### INFORMATION PROVIDED
:::::
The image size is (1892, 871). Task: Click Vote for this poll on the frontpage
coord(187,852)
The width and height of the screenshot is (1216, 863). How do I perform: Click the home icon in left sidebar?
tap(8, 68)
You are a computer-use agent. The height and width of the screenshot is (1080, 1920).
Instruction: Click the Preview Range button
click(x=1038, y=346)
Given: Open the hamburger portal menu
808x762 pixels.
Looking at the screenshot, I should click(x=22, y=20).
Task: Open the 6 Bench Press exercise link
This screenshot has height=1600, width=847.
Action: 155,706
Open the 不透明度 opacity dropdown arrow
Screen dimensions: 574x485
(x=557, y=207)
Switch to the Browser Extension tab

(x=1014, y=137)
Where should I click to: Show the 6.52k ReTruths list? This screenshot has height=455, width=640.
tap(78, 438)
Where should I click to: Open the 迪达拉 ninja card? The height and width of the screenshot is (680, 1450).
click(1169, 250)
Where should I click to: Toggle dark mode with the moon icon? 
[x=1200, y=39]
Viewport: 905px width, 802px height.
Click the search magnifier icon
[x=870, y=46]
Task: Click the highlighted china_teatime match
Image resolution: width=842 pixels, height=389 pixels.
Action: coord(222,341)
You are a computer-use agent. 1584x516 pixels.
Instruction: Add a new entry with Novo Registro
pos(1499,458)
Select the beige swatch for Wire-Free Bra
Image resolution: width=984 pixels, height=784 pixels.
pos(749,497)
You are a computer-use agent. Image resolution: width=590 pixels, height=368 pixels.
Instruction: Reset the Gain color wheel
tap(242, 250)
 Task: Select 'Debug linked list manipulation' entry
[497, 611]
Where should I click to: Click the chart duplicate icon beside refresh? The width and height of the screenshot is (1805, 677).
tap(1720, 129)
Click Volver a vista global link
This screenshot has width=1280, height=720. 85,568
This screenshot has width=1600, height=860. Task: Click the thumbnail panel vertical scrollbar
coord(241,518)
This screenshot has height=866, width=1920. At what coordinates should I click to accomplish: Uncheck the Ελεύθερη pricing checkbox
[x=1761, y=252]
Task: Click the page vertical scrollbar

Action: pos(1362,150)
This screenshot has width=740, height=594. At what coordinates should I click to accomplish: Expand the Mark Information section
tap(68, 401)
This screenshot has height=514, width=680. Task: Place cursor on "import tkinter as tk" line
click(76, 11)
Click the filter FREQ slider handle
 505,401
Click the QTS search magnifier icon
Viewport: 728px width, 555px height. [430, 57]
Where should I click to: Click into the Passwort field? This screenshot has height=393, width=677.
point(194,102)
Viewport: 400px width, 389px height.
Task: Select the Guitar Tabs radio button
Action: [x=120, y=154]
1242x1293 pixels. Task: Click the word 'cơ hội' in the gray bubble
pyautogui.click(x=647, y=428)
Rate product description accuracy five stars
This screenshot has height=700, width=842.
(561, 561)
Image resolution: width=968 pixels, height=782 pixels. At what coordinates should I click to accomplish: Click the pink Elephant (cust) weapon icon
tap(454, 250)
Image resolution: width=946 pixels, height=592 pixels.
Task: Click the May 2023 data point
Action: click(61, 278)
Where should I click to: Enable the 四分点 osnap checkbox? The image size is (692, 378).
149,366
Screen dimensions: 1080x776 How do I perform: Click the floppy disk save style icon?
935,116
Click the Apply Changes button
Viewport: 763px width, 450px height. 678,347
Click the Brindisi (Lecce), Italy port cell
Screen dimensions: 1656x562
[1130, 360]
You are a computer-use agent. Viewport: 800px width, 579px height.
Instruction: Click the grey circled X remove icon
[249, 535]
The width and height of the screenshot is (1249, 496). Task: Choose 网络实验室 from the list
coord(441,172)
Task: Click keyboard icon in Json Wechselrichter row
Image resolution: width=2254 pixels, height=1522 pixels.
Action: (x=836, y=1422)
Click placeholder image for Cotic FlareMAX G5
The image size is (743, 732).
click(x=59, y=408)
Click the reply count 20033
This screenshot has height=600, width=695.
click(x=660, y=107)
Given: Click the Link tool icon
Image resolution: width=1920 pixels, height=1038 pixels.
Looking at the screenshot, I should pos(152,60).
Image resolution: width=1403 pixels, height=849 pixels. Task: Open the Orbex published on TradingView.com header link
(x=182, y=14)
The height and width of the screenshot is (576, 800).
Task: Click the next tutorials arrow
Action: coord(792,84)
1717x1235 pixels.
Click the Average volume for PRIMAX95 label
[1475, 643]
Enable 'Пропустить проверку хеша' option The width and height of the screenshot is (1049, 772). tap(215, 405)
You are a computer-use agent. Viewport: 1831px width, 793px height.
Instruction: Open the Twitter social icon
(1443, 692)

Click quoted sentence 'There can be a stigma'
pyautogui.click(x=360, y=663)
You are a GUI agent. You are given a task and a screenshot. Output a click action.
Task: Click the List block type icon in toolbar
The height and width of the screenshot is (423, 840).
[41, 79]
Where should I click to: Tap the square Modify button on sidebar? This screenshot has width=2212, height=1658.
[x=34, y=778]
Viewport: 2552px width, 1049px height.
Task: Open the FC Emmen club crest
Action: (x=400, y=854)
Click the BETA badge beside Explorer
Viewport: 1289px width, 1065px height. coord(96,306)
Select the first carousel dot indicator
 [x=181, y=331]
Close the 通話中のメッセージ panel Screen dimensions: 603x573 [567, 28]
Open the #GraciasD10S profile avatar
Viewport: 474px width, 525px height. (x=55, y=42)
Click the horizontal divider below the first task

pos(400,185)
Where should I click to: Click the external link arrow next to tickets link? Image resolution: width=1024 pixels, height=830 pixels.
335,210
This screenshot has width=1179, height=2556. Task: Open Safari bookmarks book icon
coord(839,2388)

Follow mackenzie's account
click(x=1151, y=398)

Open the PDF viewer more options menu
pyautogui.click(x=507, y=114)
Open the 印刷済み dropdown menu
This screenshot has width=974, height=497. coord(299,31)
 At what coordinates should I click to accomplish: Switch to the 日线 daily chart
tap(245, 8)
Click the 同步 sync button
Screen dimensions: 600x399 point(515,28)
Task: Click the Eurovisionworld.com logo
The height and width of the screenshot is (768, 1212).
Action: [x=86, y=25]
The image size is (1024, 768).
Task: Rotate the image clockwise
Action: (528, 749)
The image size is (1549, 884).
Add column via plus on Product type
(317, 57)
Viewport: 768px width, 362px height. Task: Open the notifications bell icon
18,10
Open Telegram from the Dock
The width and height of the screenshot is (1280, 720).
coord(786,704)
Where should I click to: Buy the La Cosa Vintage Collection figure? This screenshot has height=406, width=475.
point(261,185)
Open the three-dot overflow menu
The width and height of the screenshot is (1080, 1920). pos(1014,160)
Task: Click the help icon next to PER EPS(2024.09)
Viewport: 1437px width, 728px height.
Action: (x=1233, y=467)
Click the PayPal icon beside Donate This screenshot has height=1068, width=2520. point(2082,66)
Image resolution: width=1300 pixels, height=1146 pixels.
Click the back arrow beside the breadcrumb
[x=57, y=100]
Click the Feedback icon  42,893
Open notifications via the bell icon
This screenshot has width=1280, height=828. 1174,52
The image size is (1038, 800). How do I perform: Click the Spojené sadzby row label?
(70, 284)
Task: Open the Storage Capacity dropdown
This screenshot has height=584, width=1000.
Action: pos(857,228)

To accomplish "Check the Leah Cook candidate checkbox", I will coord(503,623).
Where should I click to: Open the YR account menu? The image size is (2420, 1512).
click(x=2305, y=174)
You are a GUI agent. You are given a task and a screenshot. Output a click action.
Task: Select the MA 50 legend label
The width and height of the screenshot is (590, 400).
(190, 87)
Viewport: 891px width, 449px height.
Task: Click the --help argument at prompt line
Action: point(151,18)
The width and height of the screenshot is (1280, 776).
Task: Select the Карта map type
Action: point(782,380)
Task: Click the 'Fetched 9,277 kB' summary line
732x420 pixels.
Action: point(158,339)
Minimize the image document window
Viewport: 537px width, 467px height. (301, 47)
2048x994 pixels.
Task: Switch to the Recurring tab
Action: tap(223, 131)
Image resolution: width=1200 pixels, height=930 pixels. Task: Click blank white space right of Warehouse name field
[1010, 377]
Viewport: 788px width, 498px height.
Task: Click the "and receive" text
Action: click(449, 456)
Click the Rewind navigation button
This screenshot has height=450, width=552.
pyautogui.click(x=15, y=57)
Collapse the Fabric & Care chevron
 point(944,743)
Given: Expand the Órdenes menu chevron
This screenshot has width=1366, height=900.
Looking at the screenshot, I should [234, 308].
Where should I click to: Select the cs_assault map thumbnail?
:::::
### WORK REQUEST
Repeat exactly the lines that run from the opening of the listing through the line holding "You are a computer-use agent. The". Leave out everything else.

### EXERCISE RESPONSE
The image size is (1892, 871). Task: Click Vote for this poll on the frontpage
coord(187,852)
The width and height of the screenshot is (1216, 863). How do I perform: Click the home icon in left sidebar?
tap(8, 68)
You are a computer-use agent. The height and width of the screenshot is (1080, 1920).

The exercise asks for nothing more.